Info

Yémen : à Hodeida, les Houthis résistent, les violences redoublent

Chargement du lecteur...
TV5MONDE

Les combats dans la ville stratégique de Hodeida, dans l'ouest du Yémen, ont été particulièrement meurtriers ces dernières heures. Les rebelles Houthis tentent par tous les moyens de ralentir la progression des forces gouvernementales.

dans
Dans les faubourgs d'Hodeida, point d'entrée de trois quarts des importations et de l'aide internationale dans un pays menacé par la famine, l'offensive des forces gouvernementales est en marche. Cette ville portuaire est contrôlée par les rebelles Houthis soutenus par l'Iran depuis quatre ans. Depuis juin, les forces fidèles au président Abd Rabbo Mansour Hadi, appuyées par les alliés saoudiens et émiratis, tentent de la reconquérir.
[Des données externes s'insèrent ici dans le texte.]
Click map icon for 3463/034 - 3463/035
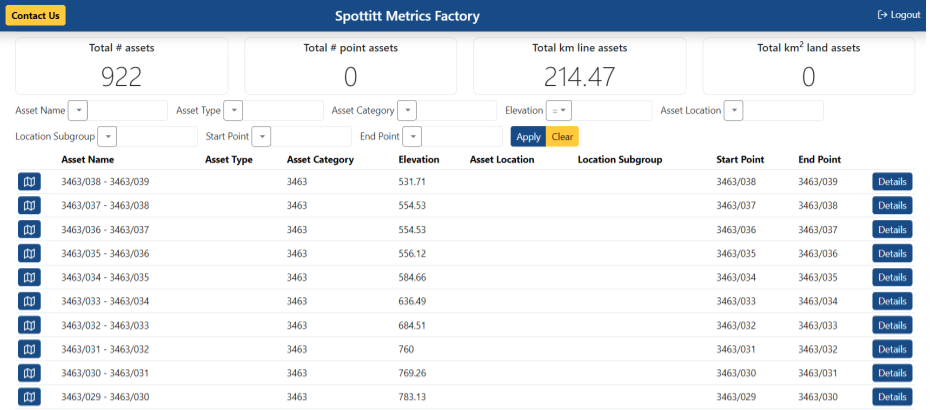click(29, 278)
Ces derniers jours, des brèches se sont ouvertes dans le sud et l'est en direction du port.

Les combats des dernières 24 heures ont fait plus de 110 morts parmi les rebelles, rapportent des sources médicales. Un responsable militaire des forces loyalistes a fait état d'au moins 22 morts parmi les combattants progouvernementaux. Ce nouveau bilan porte à 382 le nombre de combattants des deux côtés depuis le 1er novembre.

La bataille pour reprendre Hodeida menace les efforts de paix des Etats-Unis et de l'ONU, qui espère pouvoir convoquer des pourparlers d'ici la fin de l'année. Le HCR, l'agence des Nations unies pour les réfugiés, craint que les personnes obligées de fuir pour leur sécurité ne puissent le faire à Hodeida. "Ils sont piégés par des opérations militaires qui confinent de plus en plus les populations et coupent les voies de sortie", déclare Shabia Mantoo, haut-commissaire aux réfugiés.

A Genève, dans les salons feutrés des Nations unies, les diplomates, une fois encore, s'alarment, après quatre ans de guerre au Yémen et 100 000 morts. De ripostes en ripostes, entre armée et rebelles, les Yéménites meurent.

Ce 10 novembre, la coalition sous commandement saoudien annonce qu'elle se passera désormais de l'aide américaine pour ravitailler en vol ses avions. Une décision saluée par Washington tant cette aide était controversée et débattue à la Chambre. Ryad affirme aujourd'hui être apte militairement - en ce domaine - à mener seul les opérations.